Lawmakers labored since 2018 to pass the tax savings through to individual taxpayers, but the proposals met the business end of Kelly’s veto pen three times. Finally, both the House and Senate overrode her veto.
Kelly called the legislation “fiscally irresponsible. The Senate voted 30-10 to override the veto while the House voted 84-39 to override it. The handful of lawmakers who supported the veto argued that the proposal blows a hole in the state’s budget. The fiscal note revealed the state would lose less than $100 million per year over the next three years.
Sen. Caryn Tyson, chair of the Senate tax committee, noted that the most recent revenue reports revealed the state collected $232.8 million more than estimated.
“We are collecting more taxes in this state than we ever have,” Tyson said.
The federal tax cuts provided a windfall to state coffers because the federal law doubled the income tax standard deduction. Kansas law prevented income taxpayers from itemizing on state income taxes if they didn’t itemize on federal returns. As a result, many taxpayers received a federal tax cut, but paid more to the state.

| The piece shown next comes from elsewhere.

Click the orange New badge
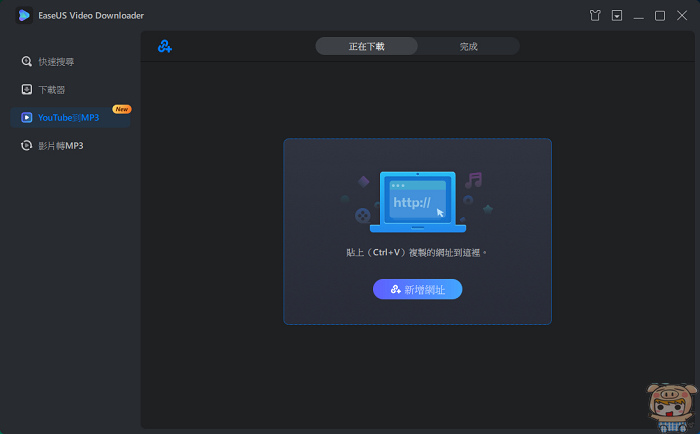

Critics also argued that the legislation provides tax benefits to corporations. The new law also provides a tax break to corporations that bring money home from offshore. Kansas didn’t tax foreign income previously, so it’s money the state would otherwise never see, Tyson explained.
“This would encourage that money to come home to Kansas,” she said.
The bulk of the fiscal note is money returned to Kansas taxpayers.
“This bill helps almost every Kansan who takes the standard deduction,” said Senate President Ty Masterson. “It fixes several issues that became tax increases.”